• _Instructions to follow_: Please retype the records below word for word, leaving the pictures out of your answer.

• _Data shown_:
■ ■ ■ ■ ■ ■ ■

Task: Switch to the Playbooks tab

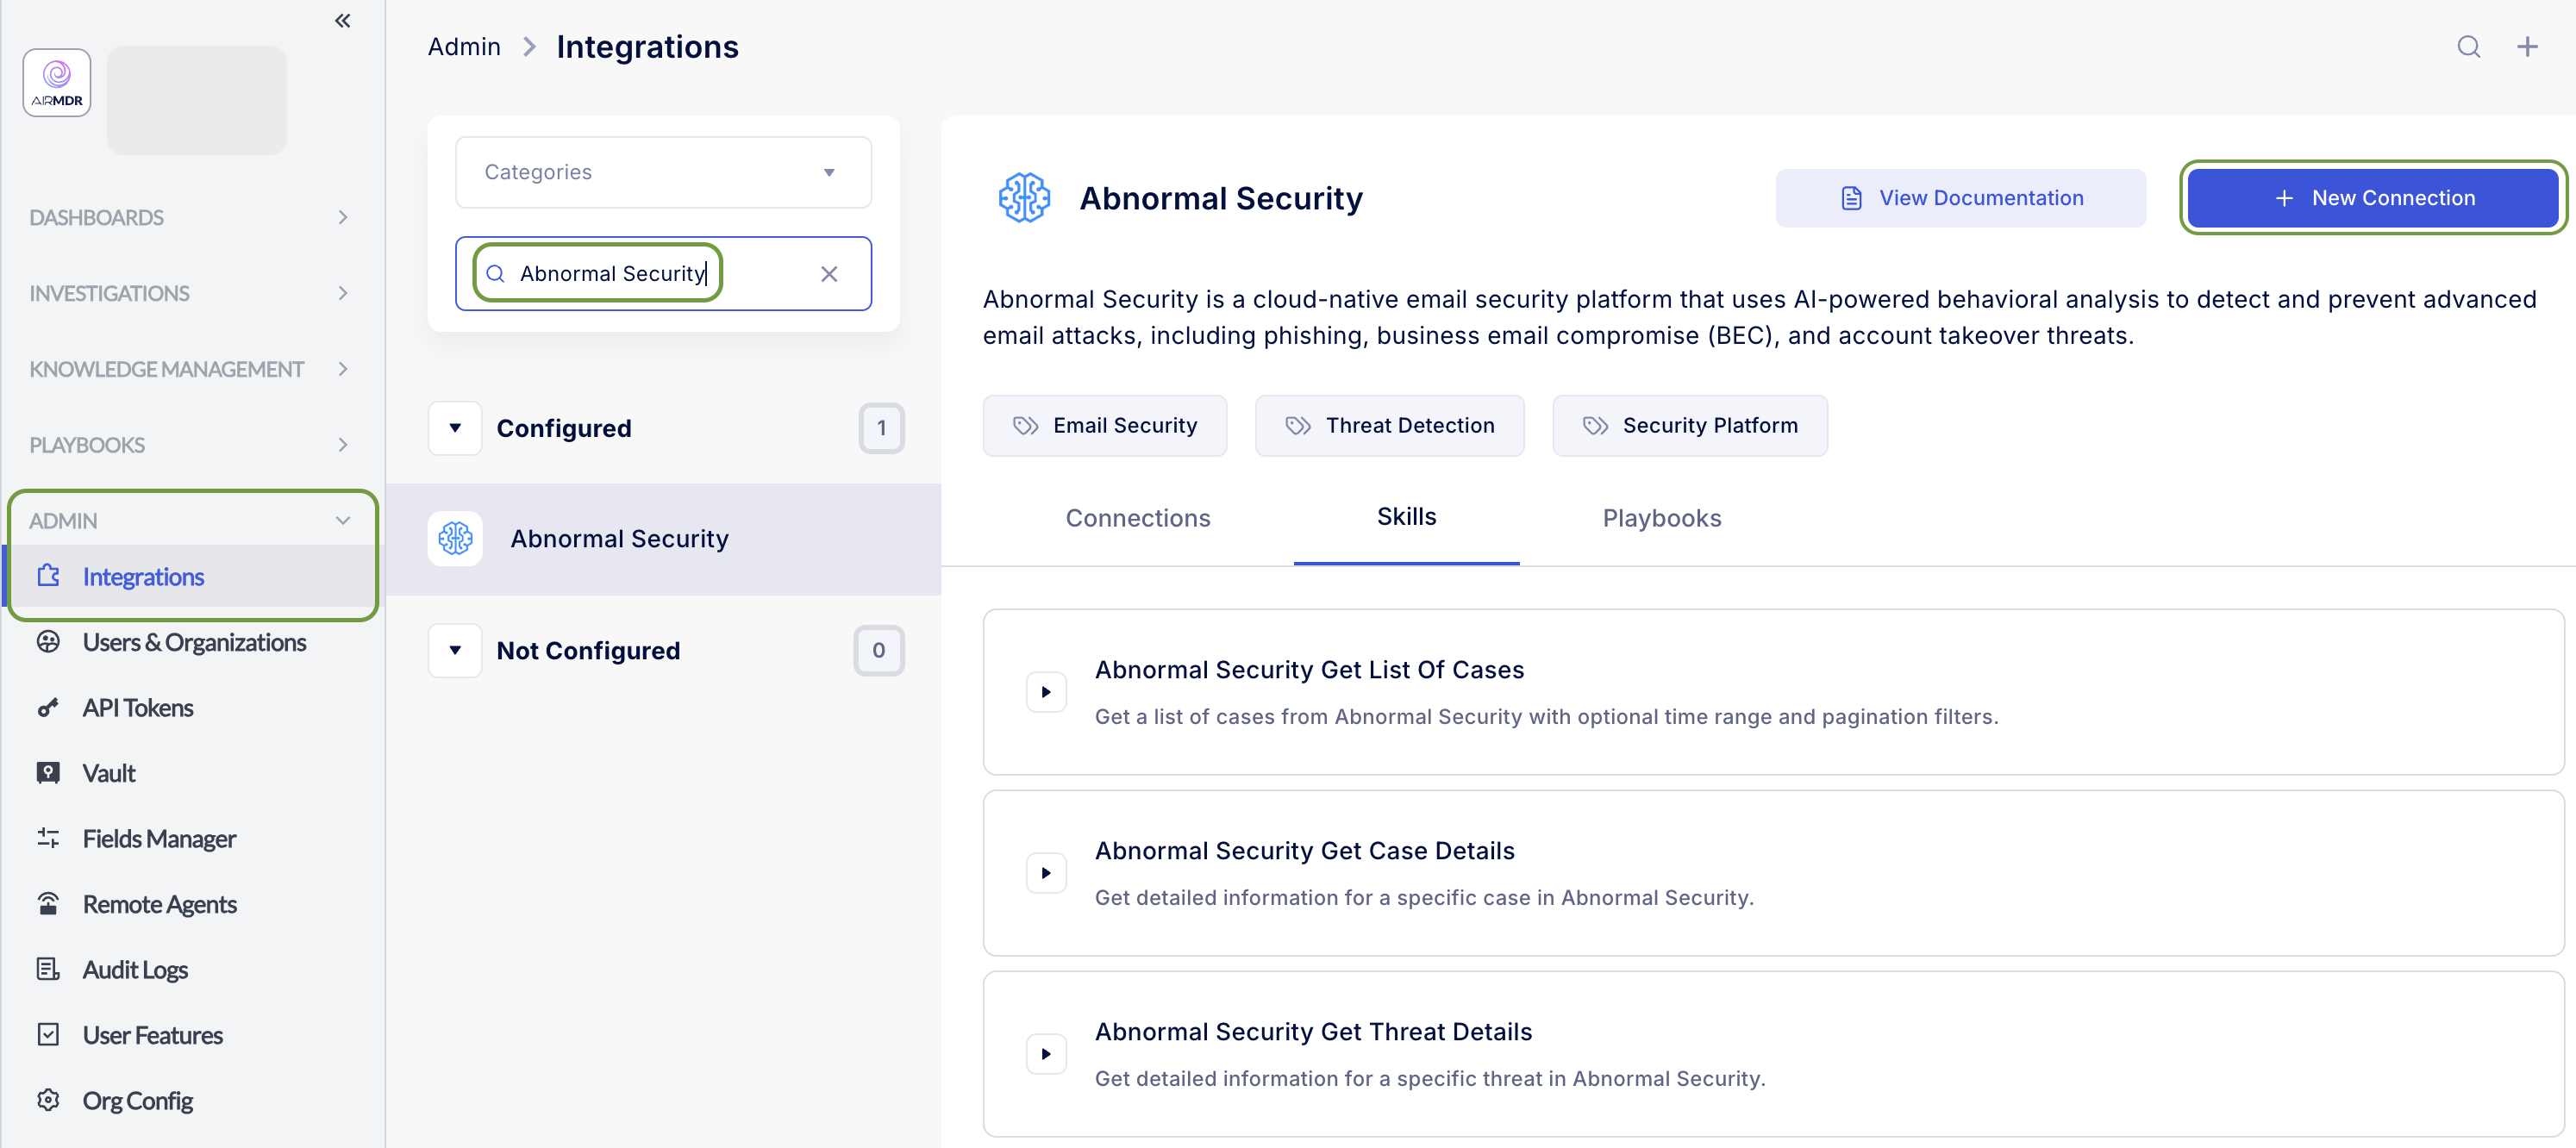Action: pyautogui.click(x=1661, y=518)
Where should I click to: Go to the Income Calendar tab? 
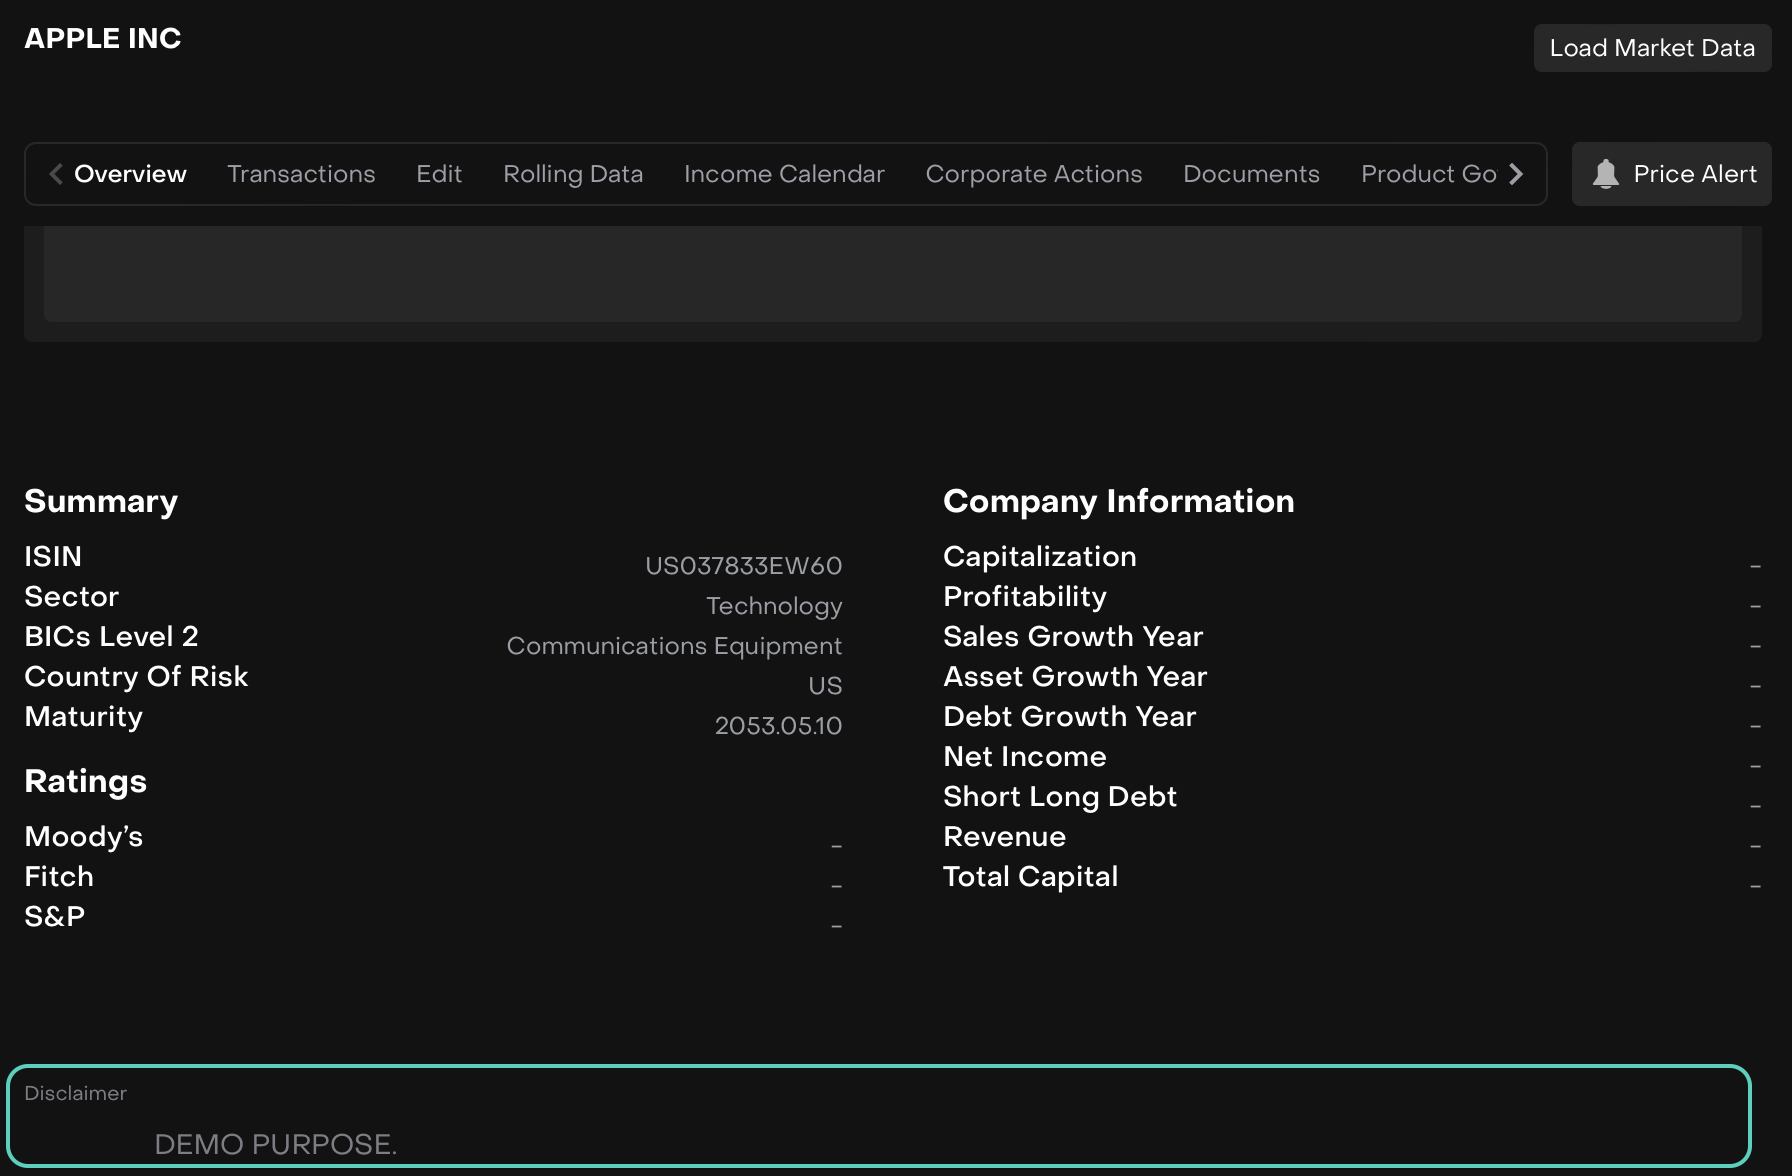click(784, 174)
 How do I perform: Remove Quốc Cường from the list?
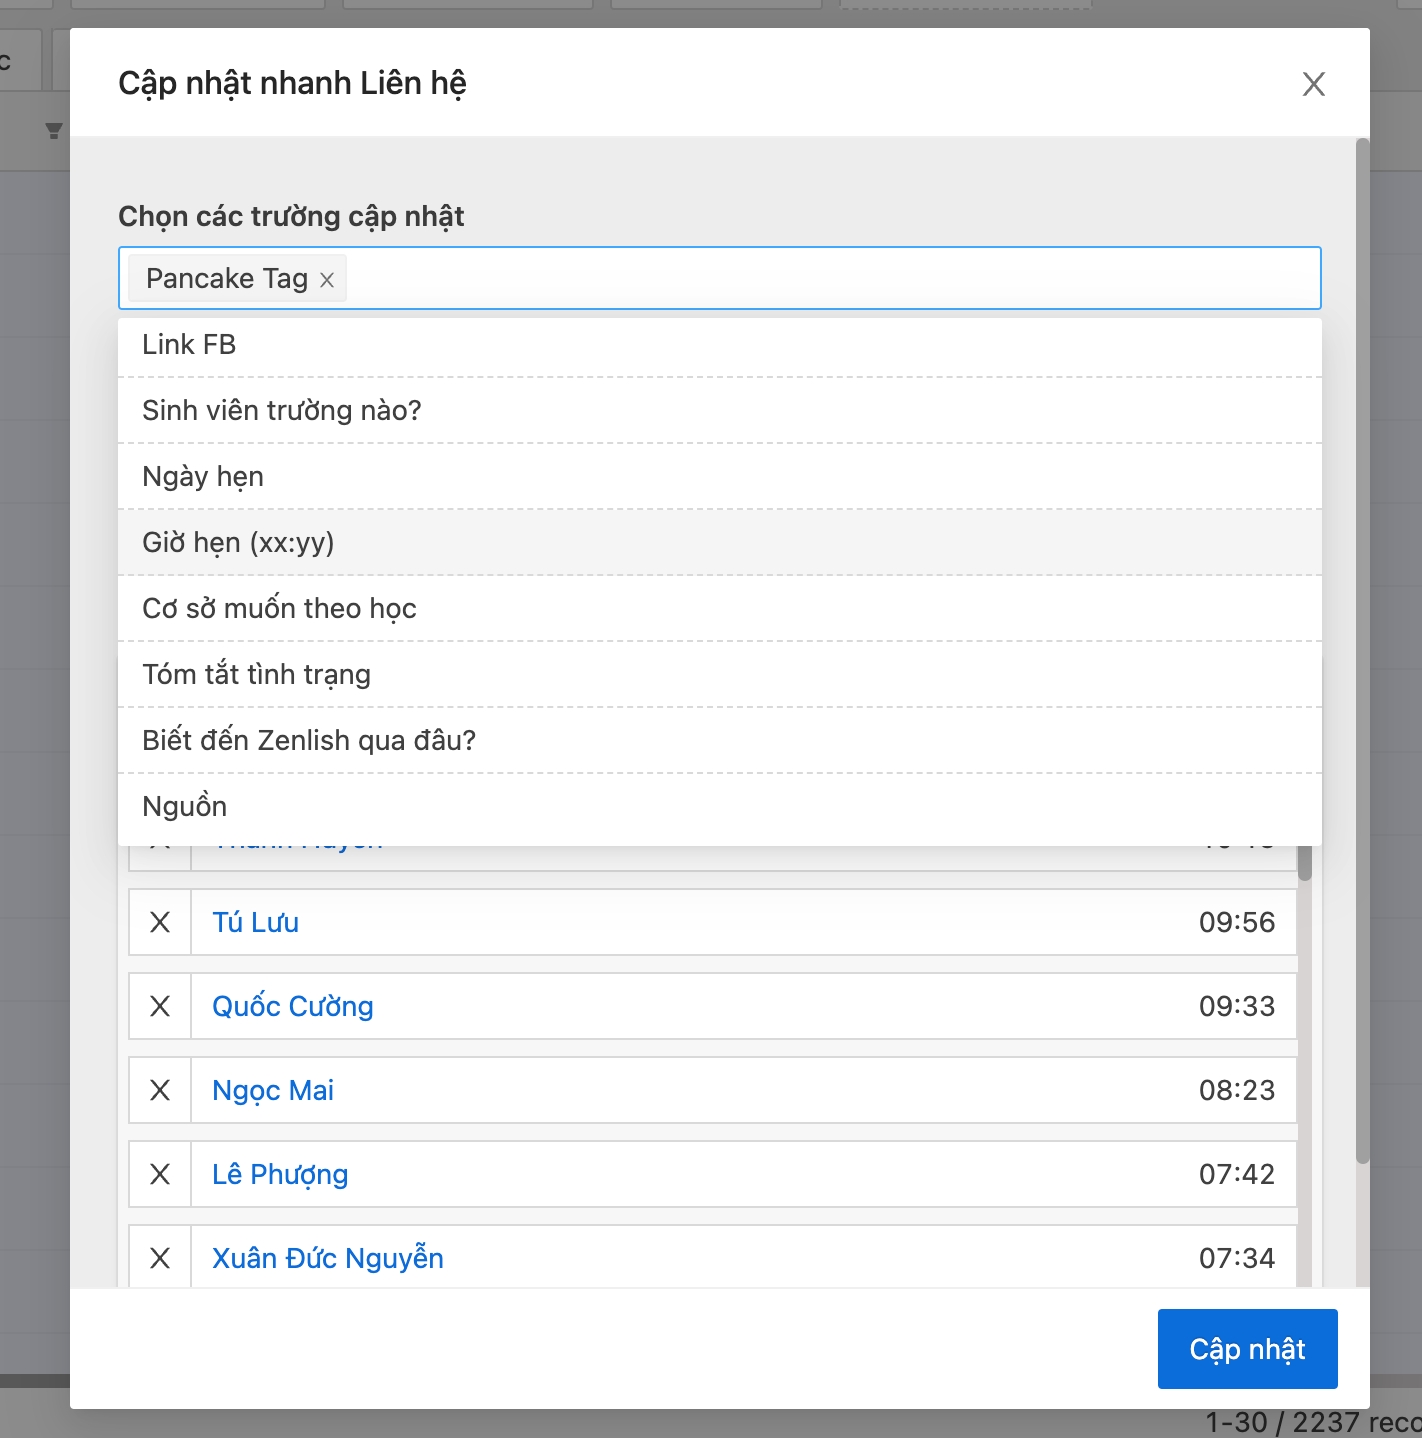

■ ■ ■ ■ ■ ■ ■

• _Problem solution_:
Task: Switch to the Playbooks tab

Action: pyautogui.click(x=1661, y=518)
Where should I click to: Go to the Income Calendar tab? 
click(784, 174)
 How do I perform: Remove Quốc Cường from the list?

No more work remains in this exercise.